Placebo: Loud Like Love

Placebo
Loud Like Love
Universal
2013-09-17

Placebo is the type of band you enjoy more for their consistency than their adaptability. The problem being, Placebo themselves don’t seem to realize the sameness they exude from one record to the next. There are few variations from album to album, but that slight variation seemed to plateau in and around 2003’s Sleeping With Ghosts. Every album since then–2006’s Meds, 2009’s Battle for the Sun, and most recently 2012’s fairly good EP B3–has had no stylistic change whatsoever besides content. This brings us to their latest effort, Loud Like Love, whose biggest change in musical variation involves the introduction of a piano into Placebo’s “been-there-done-that” mix. They’re not daring enough to have it permeate through every track, but rather sprinkle it in strategic places so that you know this is actually a different album than the previous one.

Loud Like Love begins with, well, “Loud Like Love”, and it sounds like Placebo has taken a dramatically positive turn. On the track lead singer and guitarist Brian Molko sings “Love on an atom, Love on a cloud / To see the birth of all that isn’t now / Can you imagine a love that is so proud? / It never has to question why or how”. It would seem our teenage angsty, drug abusing, bisexual promiscuous rockers are turning over a new leaf. It is somewhat nice to see a progressive contextual shift from artists who started on the narrow and bleak path, especially if they make more optimistic (or even cautiously optimistic) turns. However, with Placebo, Molko’s delivery always sounds like that of a nasally tortured soul. Tracks like “Loud Like Love” or “Scene of the Crime”, while generally upbeat in nature, feel like downers.

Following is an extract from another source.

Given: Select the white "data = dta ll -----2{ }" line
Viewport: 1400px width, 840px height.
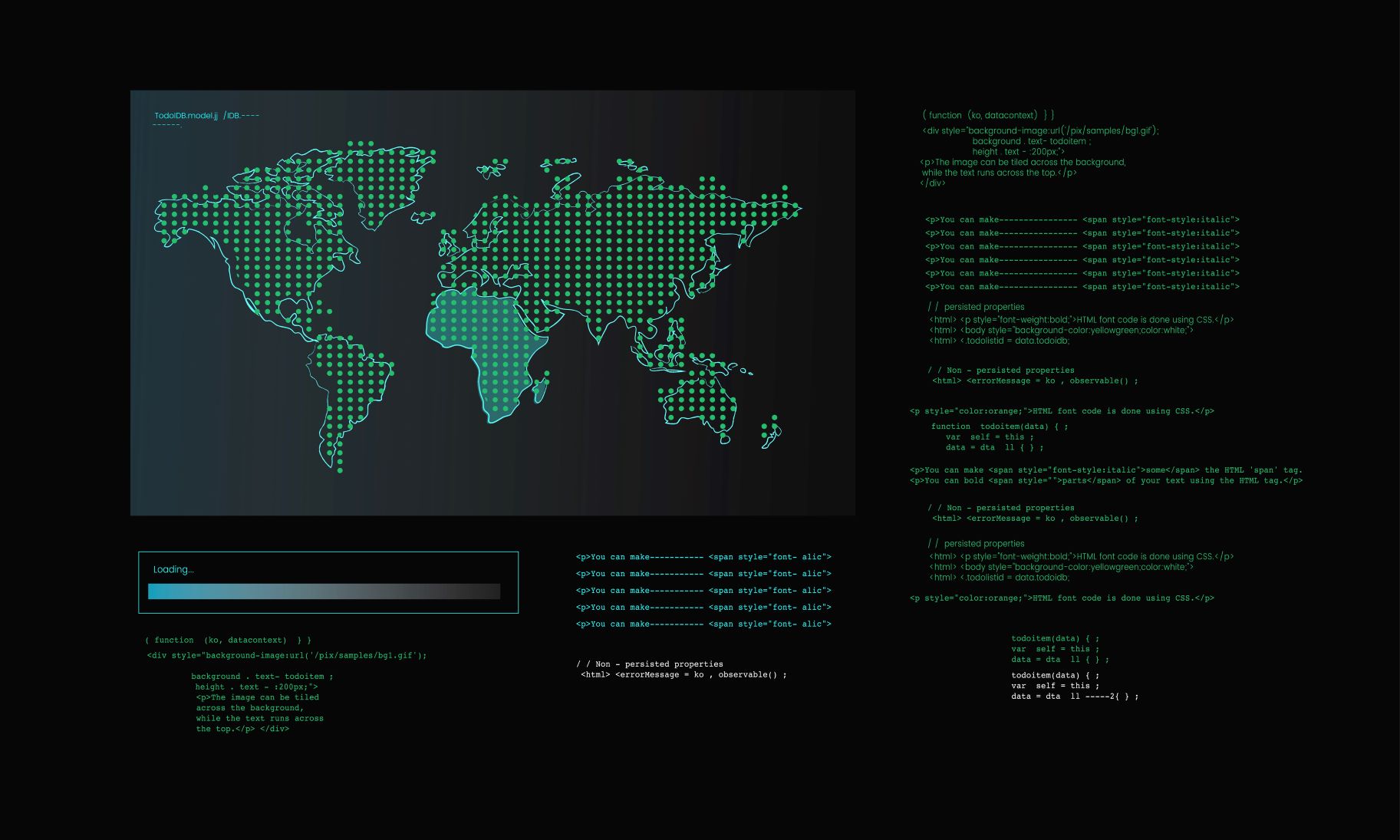Looking at the screenshot, I should [1074, 697].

“Too Many Friend”, besides being the lead single and accompanied by a bizarre video narrated by Bret Easton Ellis, contains the most awkwardly sung and written opening phrases to ever begin a Placebo song. To hear Molko sing “My computer thinks I’m gay / I threw that piece of junk away” is jarring and rather embarrassing. Even if it was meant to be humorous, Molko has a deadpan yell-sing approach that makes everything he sings sound very, very serious. The track continues “This is my last communique / Down the super highway / All that I have left to say in a single tome / I got too many friends / Too many people that I’ll never meet / And I’ll never be there for I’ll never be there for / ‘Cause I’ll never be there.” Way to jump on that cultural concern of technological anti-social behavior there, guys.

By the time “Too Many Friends” rears its awkwardly phrased head, the crux of what Placebo is going for with this record has become all too apparent: they want to pull a Metric and investigate the nuances and conundrums of technology vs. physicality, all the while speaking to as young an audience as possible. The result is an inert record that will only truly satisfy the most loyal of fans who stuck through Battle for the Sun, their most boring record. Loud Like Love doesn’t have any of the punch of their midway records (Sleeping with Ghosts or Meds) nor does it have any of the insight of their early work (Placebo, Without You I’m Nothing or Black Market Music). It’s a disappointing yet completely listenable effort that suffers for being nothing more than a new Placebo record. At this point in the game, with so many albums under their belt, the band needs to pull out more stops in order to keep the masses engaged.